TASK TO COMPLETE: Once the pictures are set aside, reproduce the remaining data exactly.

BEGIN SUPPLIED RECORDS

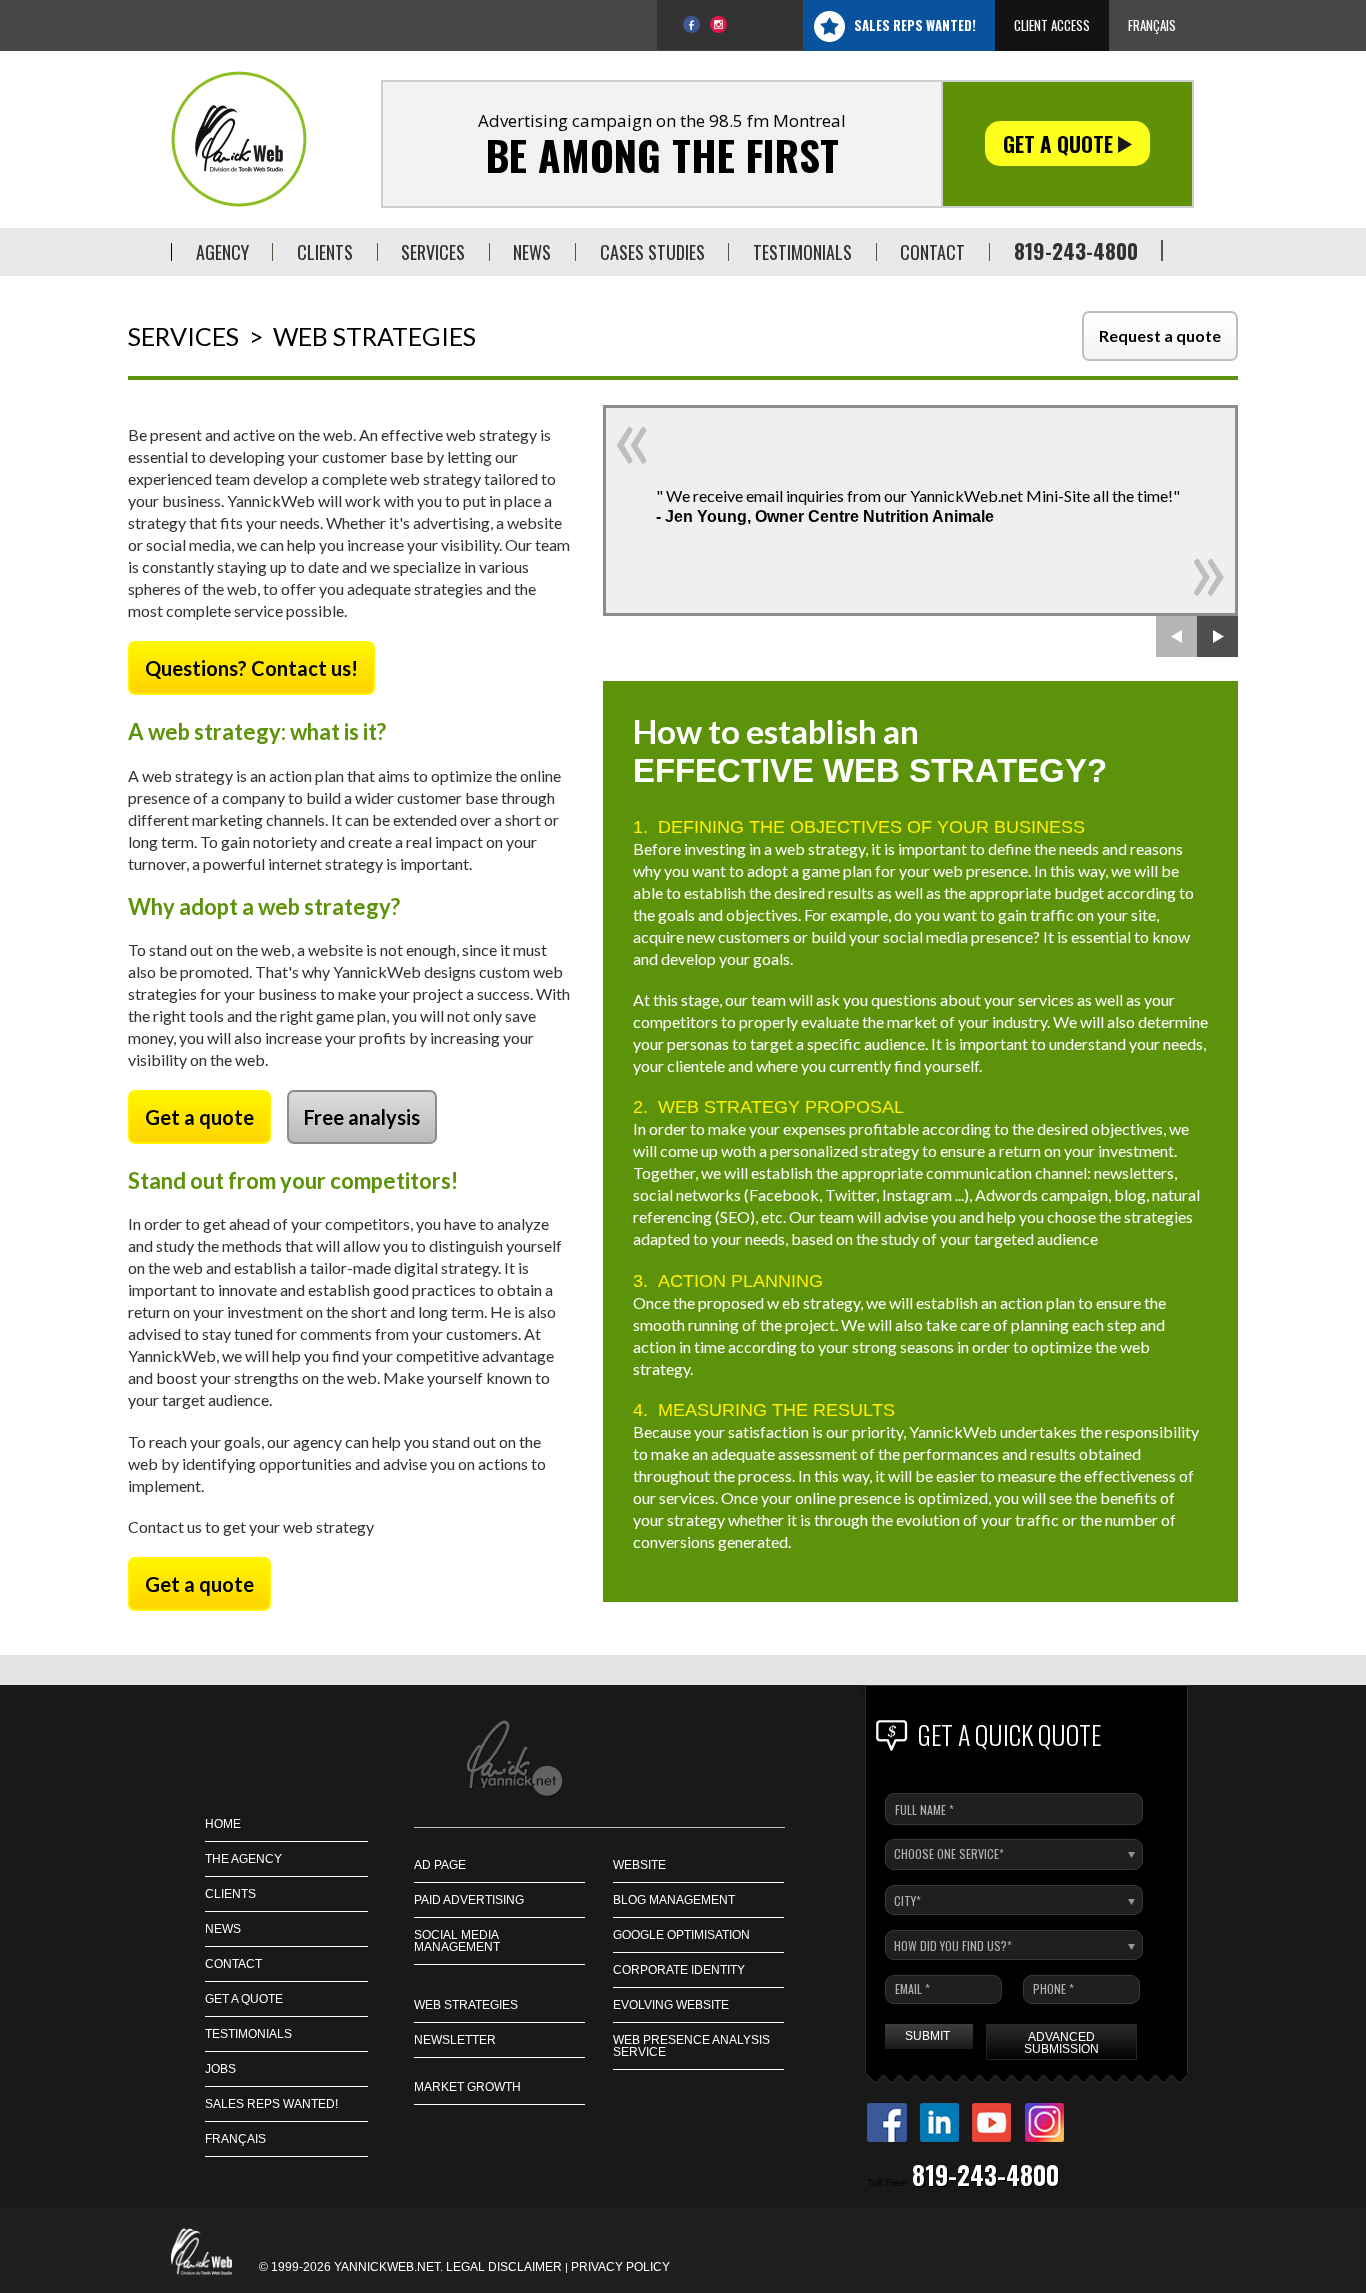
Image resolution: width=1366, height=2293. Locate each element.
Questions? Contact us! (251, 668)
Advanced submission (1061, 2043)
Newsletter (455, 2040)
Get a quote (1060, 143)
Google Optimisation (681, 1935)
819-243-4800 (1076, 250)
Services (183, 336)
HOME (223, 1824)
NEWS (223, 1929)
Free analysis (362, 1117)
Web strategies (466, 2005)
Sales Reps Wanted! (915, 25)
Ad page (440, 1865)
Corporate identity (679, 1970)
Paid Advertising (469, 1900)
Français (1152, 25)
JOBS (220, 2069)
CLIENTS (230, 1894)
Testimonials (248, 2034)
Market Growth (467, 2087)
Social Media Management (457, 1941)
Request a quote (1160, 335)
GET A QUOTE (244, 1999)
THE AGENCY (243, 1859)
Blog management (674, 1900)
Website (639, 1865)
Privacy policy (620, 2267)
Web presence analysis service (691, 2046)
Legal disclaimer (504, 2267)
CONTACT (233, 1964)
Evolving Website (671, 2005)
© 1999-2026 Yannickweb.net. (352, 2267)
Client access (1052, 25)
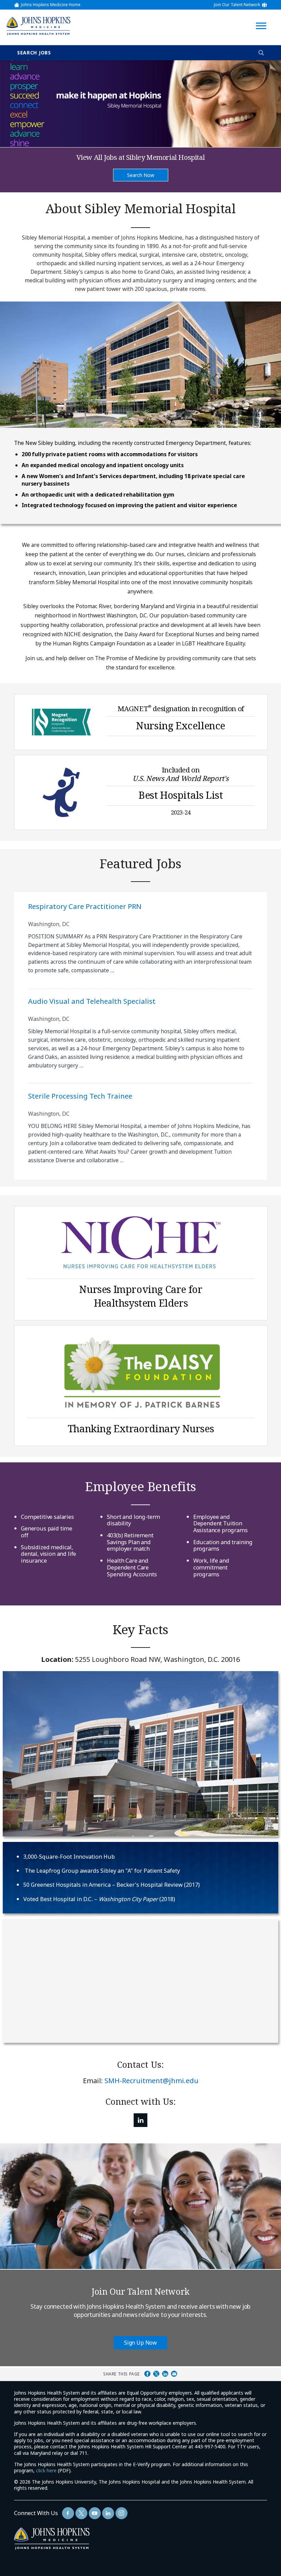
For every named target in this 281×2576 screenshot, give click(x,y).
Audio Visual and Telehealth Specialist (92, 1000)
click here (46, 2470)
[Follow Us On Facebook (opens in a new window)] (68, 2513)
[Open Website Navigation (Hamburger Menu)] (263, 17)
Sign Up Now (140, 2342)
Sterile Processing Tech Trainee (80, 1095)
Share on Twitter (156, 2374)
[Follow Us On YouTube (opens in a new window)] (94, 2513)
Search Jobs (34, 52)
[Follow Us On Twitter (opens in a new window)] (81, 2513)
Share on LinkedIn (165, 2374)
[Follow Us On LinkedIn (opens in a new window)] (140, 2120)
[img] (38, 25)
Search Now (140, 175)
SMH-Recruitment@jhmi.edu (151, 2080)
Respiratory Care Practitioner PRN (85, 906)
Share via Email (174, 2374)
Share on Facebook (147, 2374)
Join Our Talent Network (237, 5)
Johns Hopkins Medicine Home (51, 5)
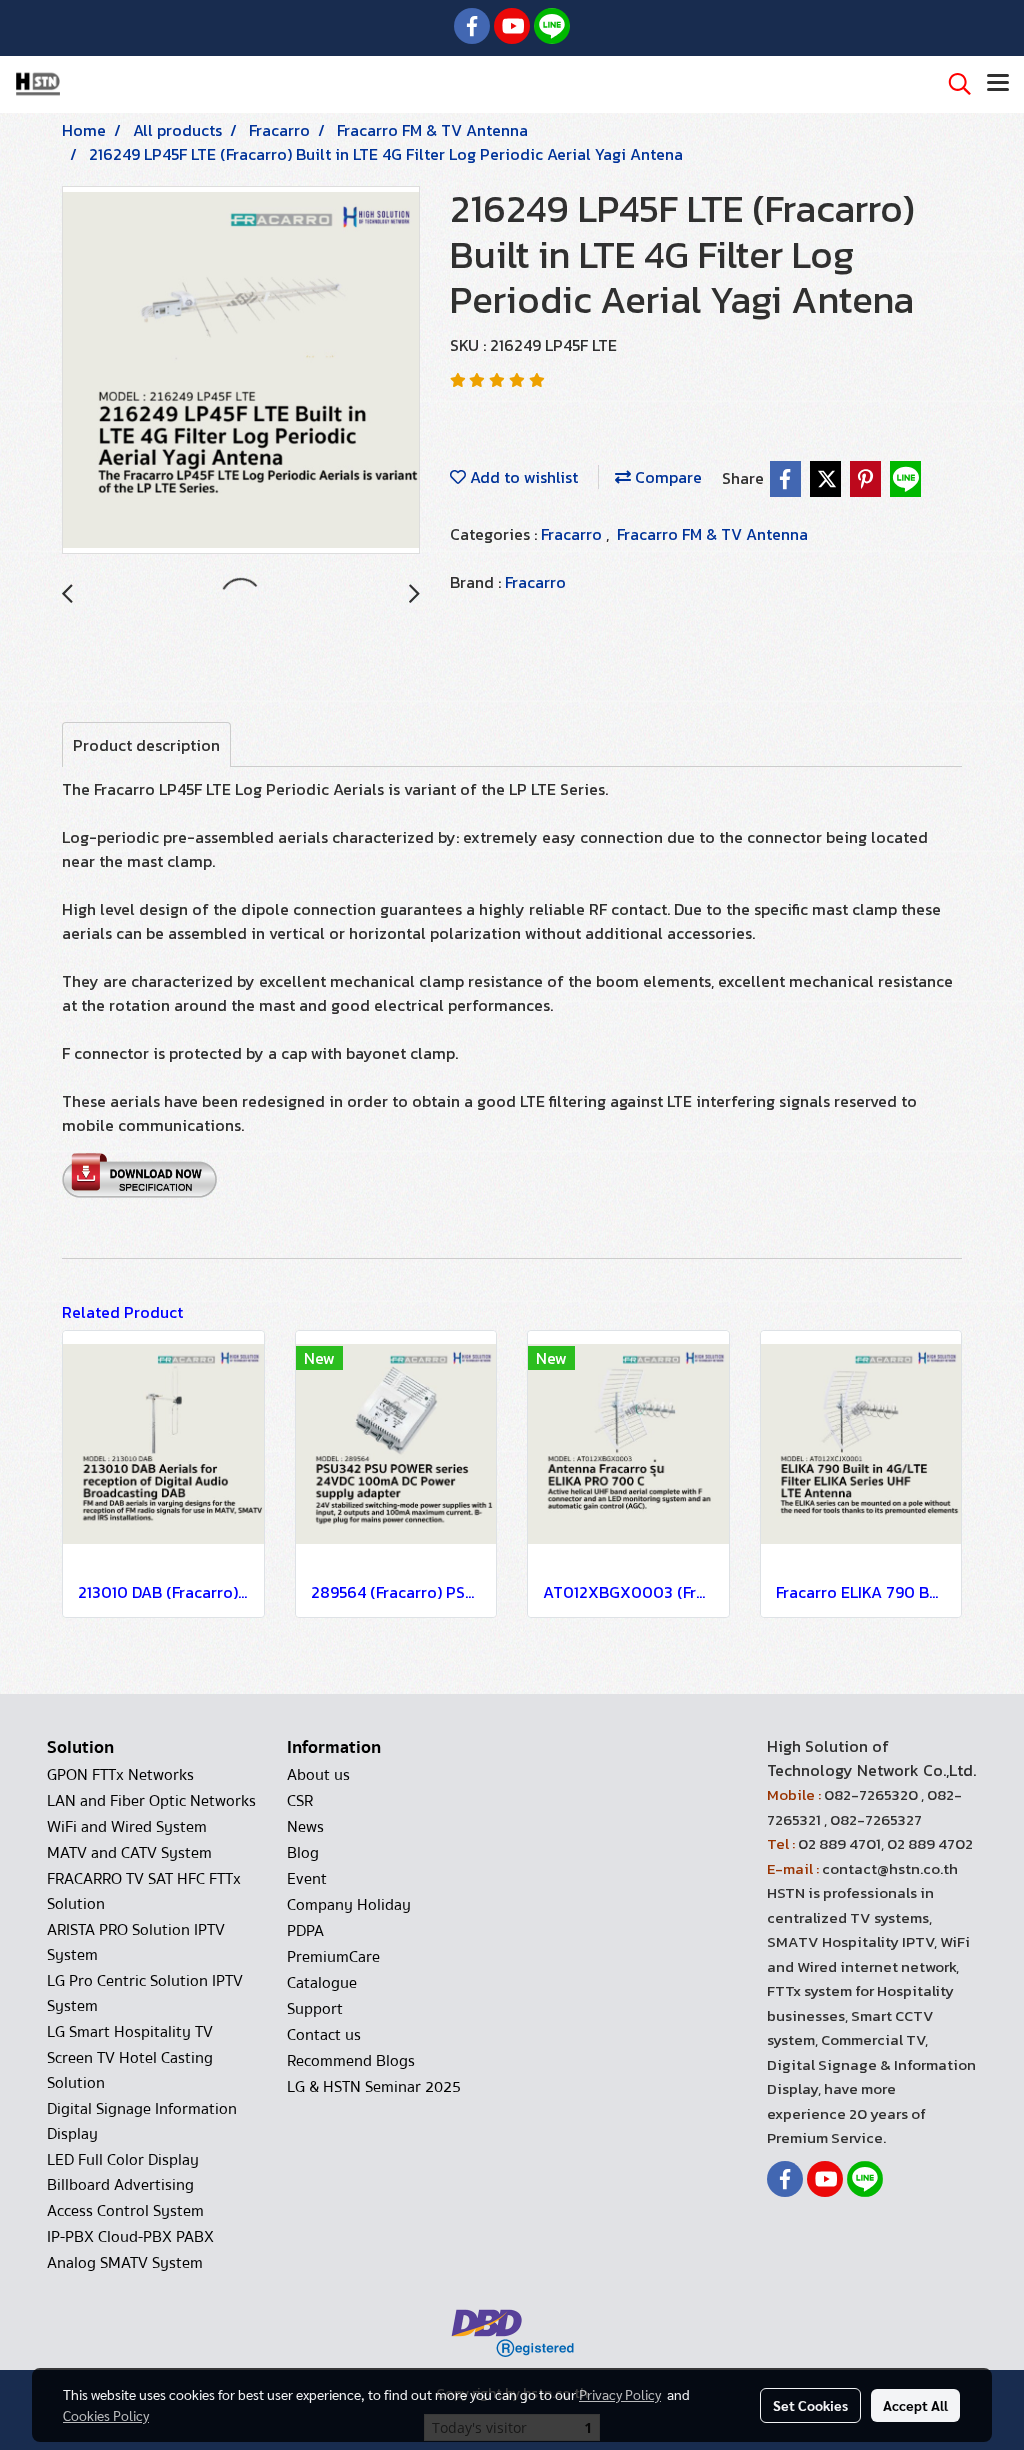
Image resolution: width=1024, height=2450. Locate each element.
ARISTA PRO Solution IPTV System (136, 1942)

END SUPPLIED RECORDS

SOLUTION FOR THIS PROBLEM:
Image resolution: width=1366, height=2293. Locate each element.
Questions? Contact us! (251, 668)
Advanced submission (1061, 2043)
Newsletter (455, 2040)
Get a quote (1060, 143)
Google Optimisation (681, 1935)
819-243-4800 (1076, 250)
Services (183, 336)
HOME (223, 1824)
NEWS (223, 1929)
Free analysis (362, 1117)
Web strategies (466, 2005)
Sales Reps Wanted! (915, 25)
Ad page (440, 1865)
Corporate identity (679, 1970)
Paid Advertising (469, 1900)
Français (1152, 25)
JOBS (220, 2069)
CLIENTS (230, 1894)
Testimonials (248, 2034)
Market Growth (467, 2087)
Social Media Management (457, 1941)
Request a quote (1160, 335)
GET A QUOTE (244, 1999)
THE AGENCY (243, 1859)
Blog management (674, 1900)
Website (639, 1865)
Privacy policy (620, 2267)
Web presence analysis service (691, 2046)
Legal disclaimer (504, 2267)
CONTACT (233, 1964)
Evolving Website (671, 2005)
© 1999-2026 Yannickweb.net. (352, 2267)
Client access (1052, 25)
For every named target in this 281×2576 screenshot, give click(x,y).
Audio Visual and Telehealth Specialist (92, 1000)
click here (46, 2470)
[Follow Us On Facebook (opens in a new window)] (68, 2513)
[Open Website Navigation (Hamburger Menu)] (263, 17)
Sign Up Now (140, 2342)
Sterile Processing Tech Trainee (80, 1095)
Share on Twitter (156, 2374)
[Follow Us On YouTube (opens in a new window)] (94, 2513)
Search Jobs (34, 52)
[Follow Us On Twitter (opens in a new window)] (81, 2513)
Share on LinkedIn (165, 2374)
[Follow Us On LinkedIn (opens in a new window)] (140, 2120)
[img] (38, 25)
Search Now (140, 175)
SMH-Recruitment@jhmi.edu (151, 2080)
Respiratory Care Practitioner PRN (85, 906)
Share via Email (174, 2374)
Share on Facebook (147, 2374)
Join Our Talent Network (237, 5)
Johns Hopkins Medicine Home (51, 5)
Image resolution: width=1024, height=2450. Locate each element.
ARISTA PRO Solution IPTV System (136, 1942)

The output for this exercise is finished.